Check: VMCH-70-000022
VMware vSphere 7.0 Virtual Machine STIG:
VMCH-70-000022
(in versions v1 r3 through v1 r1)
Title
The virtual machine (VM) guest operating system must be locked when the last console connection is closed. (Cat II impact)
Discussion
When accessing the VM console, the guest operating system must be locked when the last console user disconnects, limiting the possibility of session hijacking. This setting only applies to Windows-based VMs with VMware tools installed.
Check Content
From the vSphere Client, select the Virtual Machine, right-click, and go to Edit Settings >> VM Options tab >> Advanced >> Configuration Parameters >> Edit Configuration.
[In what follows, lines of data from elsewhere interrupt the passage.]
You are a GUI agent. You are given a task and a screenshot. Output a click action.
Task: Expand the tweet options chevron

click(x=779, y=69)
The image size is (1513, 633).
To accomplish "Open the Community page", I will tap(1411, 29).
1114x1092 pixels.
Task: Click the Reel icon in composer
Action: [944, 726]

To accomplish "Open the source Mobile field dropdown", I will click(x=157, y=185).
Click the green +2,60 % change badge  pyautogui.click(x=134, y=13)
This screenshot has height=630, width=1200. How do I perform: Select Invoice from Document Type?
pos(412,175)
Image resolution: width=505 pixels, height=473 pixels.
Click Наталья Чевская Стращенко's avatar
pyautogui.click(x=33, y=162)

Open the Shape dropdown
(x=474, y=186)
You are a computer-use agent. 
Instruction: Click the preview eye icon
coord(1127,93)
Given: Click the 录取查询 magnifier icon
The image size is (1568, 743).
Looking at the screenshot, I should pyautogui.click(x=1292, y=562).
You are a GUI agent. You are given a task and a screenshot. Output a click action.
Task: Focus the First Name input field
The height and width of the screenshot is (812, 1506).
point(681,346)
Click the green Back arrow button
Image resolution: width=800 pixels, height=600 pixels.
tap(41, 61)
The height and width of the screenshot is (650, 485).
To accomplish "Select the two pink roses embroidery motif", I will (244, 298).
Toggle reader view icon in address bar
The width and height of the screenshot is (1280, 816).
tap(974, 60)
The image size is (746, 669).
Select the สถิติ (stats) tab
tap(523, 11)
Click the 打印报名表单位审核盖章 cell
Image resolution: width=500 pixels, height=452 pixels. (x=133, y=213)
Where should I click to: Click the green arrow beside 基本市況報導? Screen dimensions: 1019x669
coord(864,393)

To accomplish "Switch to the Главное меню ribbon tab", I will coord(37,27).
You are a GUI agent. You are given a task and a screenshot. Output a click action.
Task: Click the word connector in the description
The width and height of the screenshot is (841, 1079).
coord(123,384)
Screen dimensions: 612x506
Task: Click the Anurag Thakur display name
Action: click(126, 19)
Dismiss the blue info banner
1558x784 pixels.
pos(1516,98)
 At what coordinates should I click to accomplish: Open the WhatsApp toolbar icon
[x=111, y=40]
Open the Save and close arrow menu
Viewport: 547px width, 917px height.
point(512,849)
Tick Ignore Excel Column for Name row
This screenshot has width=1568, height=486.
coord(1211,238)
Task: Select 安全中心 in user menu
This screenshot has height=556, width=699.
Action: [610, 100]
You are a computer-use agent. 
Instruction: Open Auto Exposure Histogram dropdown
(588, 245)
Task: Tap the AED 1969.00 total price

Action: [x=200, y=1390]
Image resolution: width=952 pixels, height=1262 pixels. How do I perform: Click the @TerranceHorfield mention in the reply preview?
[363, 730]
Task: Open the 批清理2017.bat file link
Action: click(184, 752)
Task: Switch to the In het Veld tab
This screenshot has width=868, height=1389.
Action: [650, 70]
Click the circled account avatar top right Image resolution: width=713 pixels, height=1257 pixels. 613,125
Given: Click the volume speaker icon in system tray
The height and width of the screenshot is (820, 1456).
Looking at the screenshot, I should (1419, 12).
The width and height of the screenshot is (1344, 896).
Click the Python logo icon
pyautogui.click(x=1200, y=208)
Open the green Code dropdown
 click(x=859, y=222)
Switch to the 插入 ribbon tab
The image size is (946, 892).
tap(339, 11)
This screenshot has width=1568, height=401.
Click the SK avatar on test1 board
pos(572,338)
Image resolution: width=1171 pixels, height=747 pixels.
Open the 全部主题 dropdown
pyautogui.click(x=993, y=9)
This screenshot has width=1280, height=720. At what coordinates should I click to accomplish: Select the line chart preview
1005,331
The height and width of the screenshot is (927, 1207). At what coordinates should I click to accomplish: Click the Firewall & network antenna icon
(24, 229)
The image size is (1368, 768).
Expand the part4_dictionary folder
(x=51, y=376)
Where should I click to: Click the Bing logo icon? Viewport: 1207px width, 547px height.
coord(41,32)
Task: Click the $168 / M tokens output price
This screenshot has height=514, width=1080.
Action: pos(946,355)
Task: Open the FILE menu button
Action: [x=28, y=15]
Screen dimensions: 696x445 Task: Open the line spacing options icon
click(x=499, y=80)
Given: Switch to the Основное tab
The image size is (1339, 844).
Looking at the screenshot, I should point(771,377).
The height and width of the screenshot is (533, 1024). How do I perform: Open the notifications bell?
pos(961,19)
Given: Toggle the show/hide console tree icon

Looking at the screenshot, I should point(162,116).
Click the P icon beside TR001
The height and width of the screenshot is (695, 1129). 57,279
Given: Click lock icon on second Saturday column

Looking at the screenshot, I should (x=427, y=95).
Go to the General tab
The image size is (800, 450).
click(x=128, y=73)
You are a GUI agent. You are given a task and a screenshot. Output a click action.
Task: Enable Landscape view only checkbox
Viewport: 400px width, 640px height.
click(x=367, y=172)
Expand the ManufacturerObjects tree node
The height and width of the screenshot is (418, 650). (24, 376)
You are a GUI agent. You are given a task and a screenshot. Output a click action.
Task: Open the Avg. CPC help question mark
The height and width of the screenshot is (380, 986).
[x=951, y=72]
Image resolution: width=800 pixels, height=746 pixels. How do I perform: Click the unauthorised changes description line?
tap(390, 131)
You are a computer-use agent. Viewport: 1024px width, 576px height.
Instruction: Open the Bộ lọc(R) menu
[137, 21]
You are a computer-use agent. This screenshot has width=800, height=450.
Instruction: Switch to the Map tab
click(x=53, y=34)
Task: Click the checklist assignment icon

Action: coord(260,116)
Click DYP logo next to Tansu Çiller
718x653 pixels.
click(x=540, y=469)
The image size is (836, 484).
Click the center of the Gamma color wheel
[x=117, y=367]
Find the "tools.guest.desktop.autolock" value and verify it is set to "true". or From a PowerCLI command prompt while connected to the ESXi host or vCenter server, run the following command: Get-VM "VM Name" | Get-AdvancedSetting -Name tools.guest.desktop.autolock If the virtual machine advanced setting "tools.guest.desktop.autolock" does not exist or is not set to "true", this is a finding. If the VM is not Windows-based, this is not a finding.
Fix Text
From the vSphere Client, select the Virtual Machine, right-click and go to Edit Settings >> VM Options tab >> Advanced >> Configuration Parameters >> Edit Configuration. Find or create the "tools.guest.desktop.autolock" value and set it to "true". Note: The VM must be powered off to modify the advanced settings through the vSphere Client. It is recommended to configure these settings with PowerCLI as this can be done while the VM is powered on. In this case, the modified settings will not take effect until a cold boot of the VM. or From a PowerCLI command prompt while connected to the ESXi host or vCenter server, run the provided commands as shown below. If the setting does not exist, run: Get-VM "VM Name" | New-AdvancedSetting -Name tools.guest.desktop.autolock -Value true If the setting exists, run: Get-VM "VM Name" | Get-AdvancedSetting -Name tools.guest.desktop.autolock | Set-AdvancedSetting -Value true
Additional Identifiers
Rule ID: SV-256470r886453_rule
Vulnerability ID: V-256470
Group Title: SRG-OS-000480-VMM-002000
Expert Comments
CCIs
Number | Definition |
---|---|
CCI-000366 |
Implement the security configuration settings. |
Controls
Number | Title |
---|---|
CM-6 |
Configuration Settings |